Bacteria tend to be the primary culprit behind a red pool, with the easiest vector being human beings. Generally, the bacteria from our skin leap into the water every time we enjoy a swim, which can lead to red algae formation. If you're on top of pool maintenance, you don't need to worry much about this source since the chemicals will take care of the bacteria introduced by us. 

However, that's not the only way bacteria find their way in. Environmental activities like rain and wind play an important role, too, since bacteria (in huge quantities) can easily enter the pool water through these mediums and lurk inside without your knowledge. Dirty pool toys or garden hoses are another source.  Simply put, it's incredibly simple for red algae to establish itself in your beloved swimming pool and turn the water and other surfaces red. Given the quantities of bacteria that can enter, reside, and proliferate in a pool from these various sources, it's often difficult for chemicals to kill them all.

That being said, red algae isn't the only reason your pool water takes on a red hue. Traces of iron and manganese might also turn the water red. This is possible if pipes supplying water to the pool have developed an unsightly layer of rust. Metallic water from wells, pumps, or heaters are other sources worth looking into. The chlorine in the pool water will cause the metals to rust and take on a red (or slightly brown) tinge.

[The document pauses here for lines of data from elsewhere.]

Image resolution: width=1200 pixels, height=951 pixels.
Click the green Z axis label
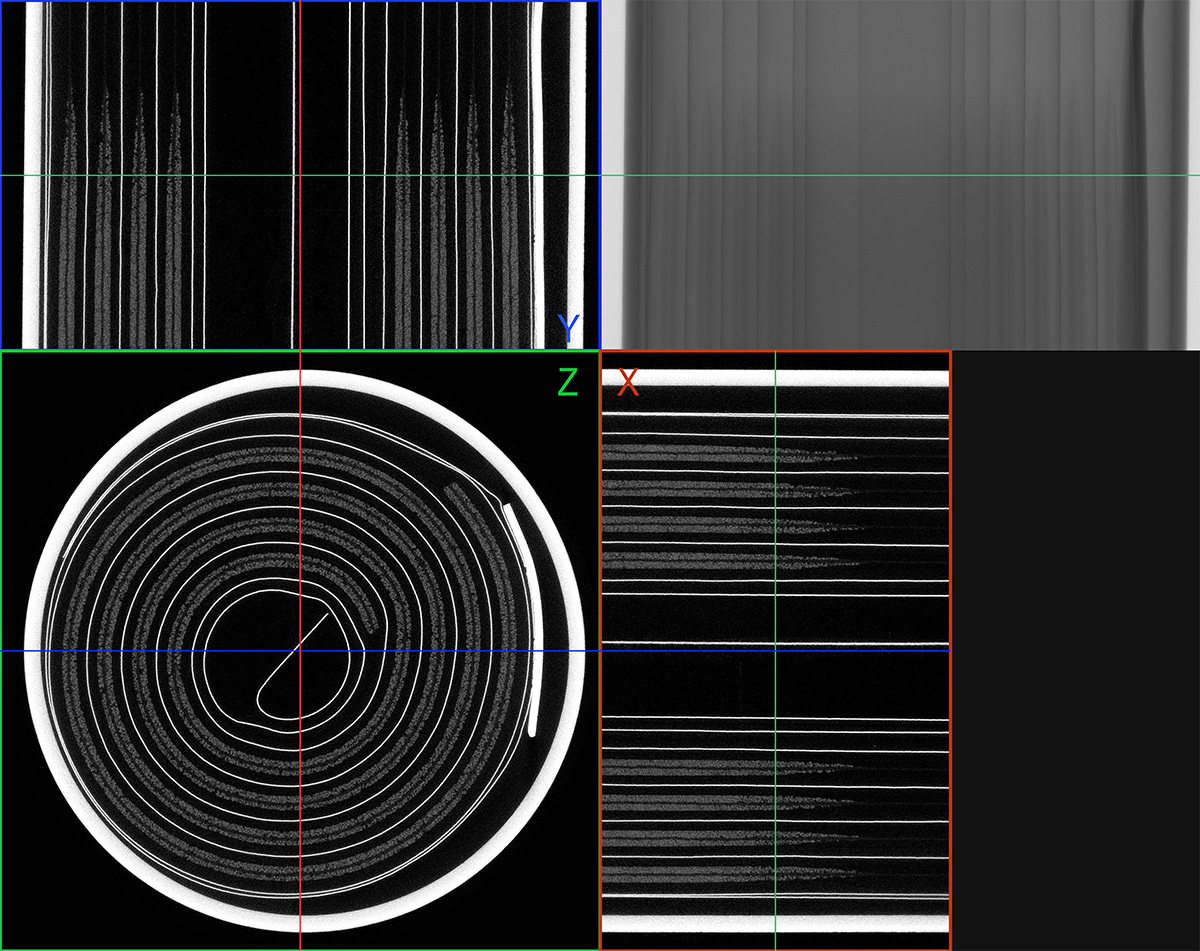567,382
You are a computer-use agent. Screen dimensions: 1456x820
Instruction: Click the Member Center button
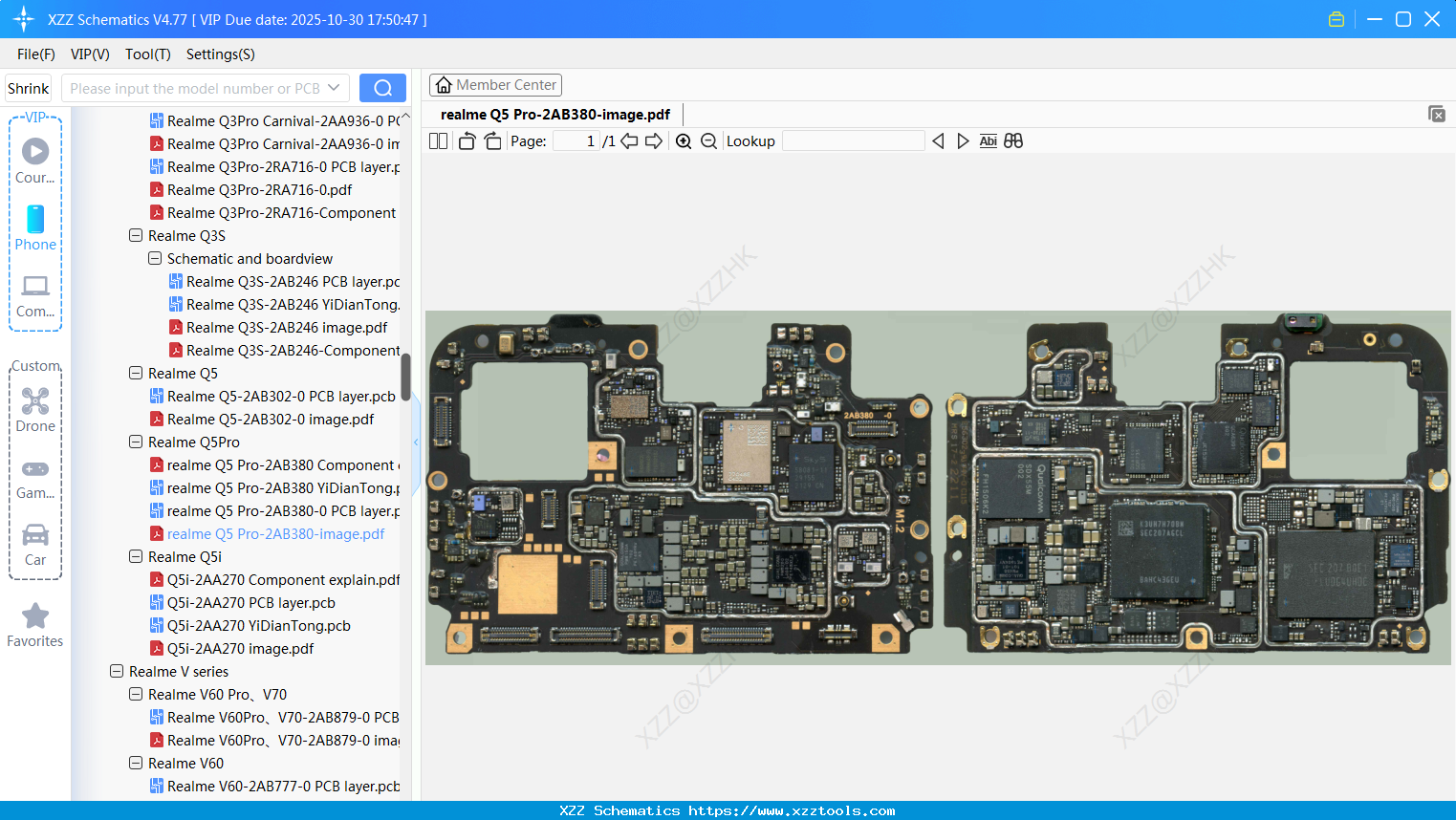click(495, 85)
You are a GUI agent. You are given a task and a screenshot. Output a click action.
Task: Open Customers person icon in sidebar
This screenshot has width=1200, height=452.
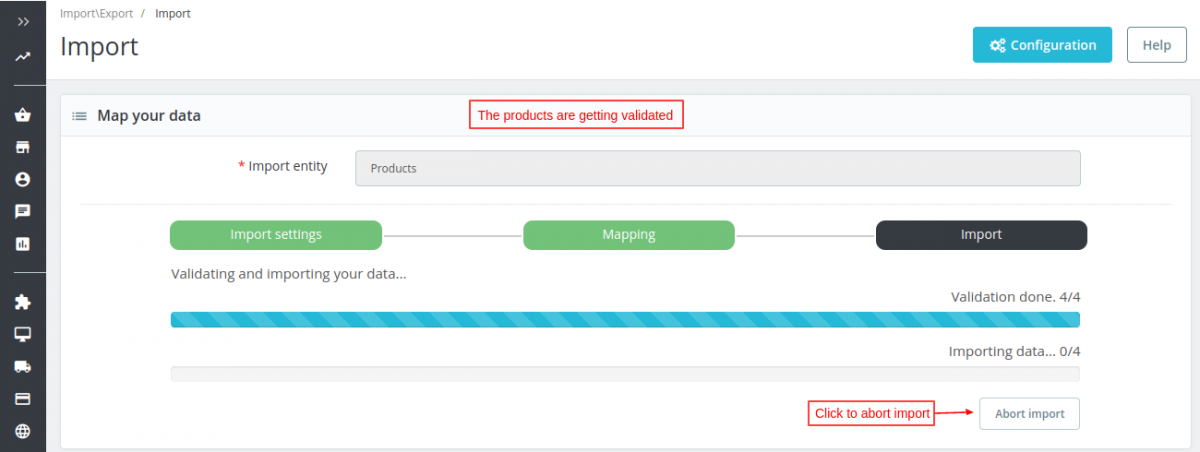[x=23, y=179]
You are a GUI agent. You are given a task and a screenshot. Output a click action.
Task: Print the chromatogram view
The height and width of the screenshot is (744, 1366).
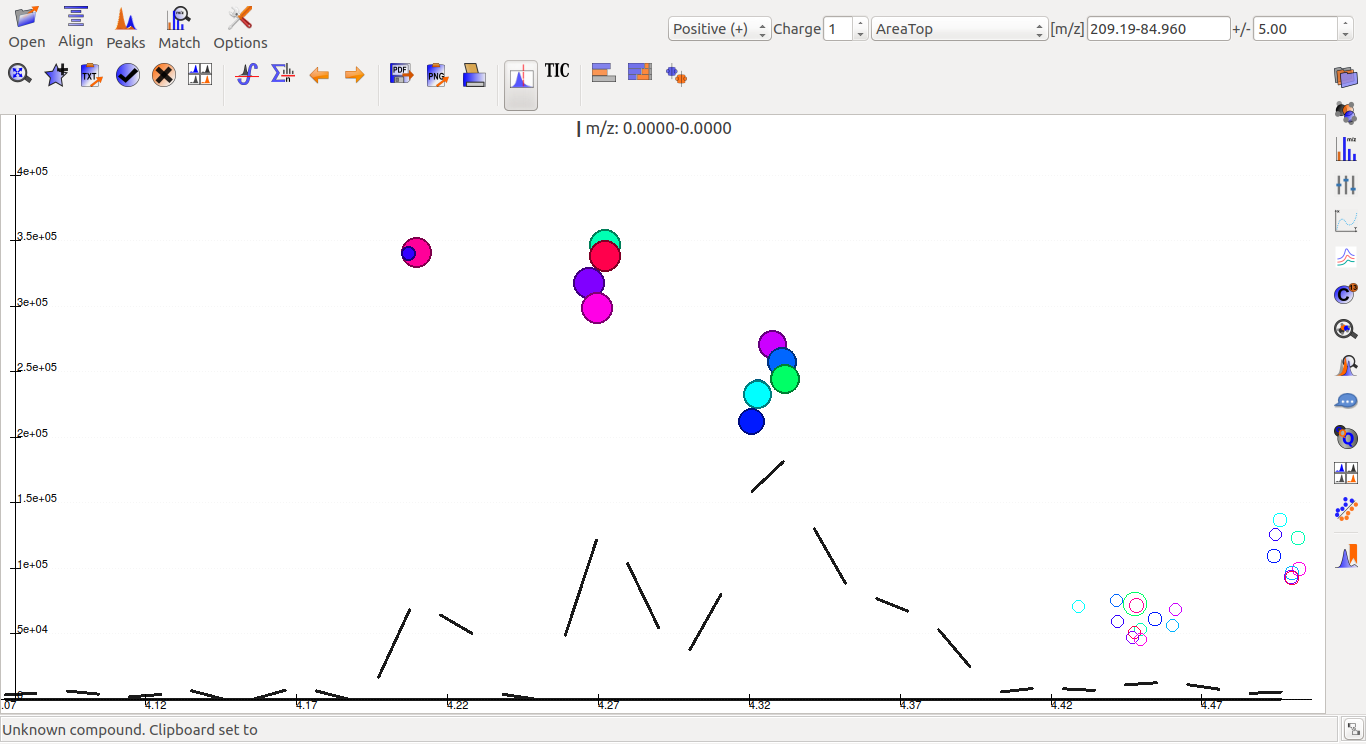(474, 73)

How to clear up red pool water?

Red algae can block the pool filters and reduce water circulation. It'll also make it easier for you to skid on slimy surfaces. So, clearing red pool water is essential. Start by removing the inflatables, ladder (if it's detachable), and toys from the pool, then disinfect them using vinegar. You should also run the filter for a day and backwash it one to two times to clean your pool filter. If your old cartridge has clocked over 3,000 hours, switch it with a new one.

Arm yourself with a dedicated brush (opt for a wire one to clean a plaster pool) and rub the red algae clinging to the walls twice a day. Next, use a pool vacuum to clean dead algae out of your pool. Follow this with a chemical treatment that focused on the holy trio: alkalinity, hardness, and pH. 

Get muriatic (or dry) acid — chlorine works best at lower levels — to bring the pH in the 7.0 to 7.2 range. Keep the cyanuric acid between 30 and 50 ppm to eradicate the lingering bacteria. The alkalinity should be between 80 and 120 ppm, whereas the water hardness should be between 150 and 250 ppm. Give the pool a shock using calcium hypochlorite and keep the chlorine at 20 ppm, then test the shock level after 10 to 12 hours to ensure it's still around 20 ppm. Keep the filter on, backwash it, and keep brushing and vacuuming until the chemical balance and pH level (7.2 to 7.8) are restored.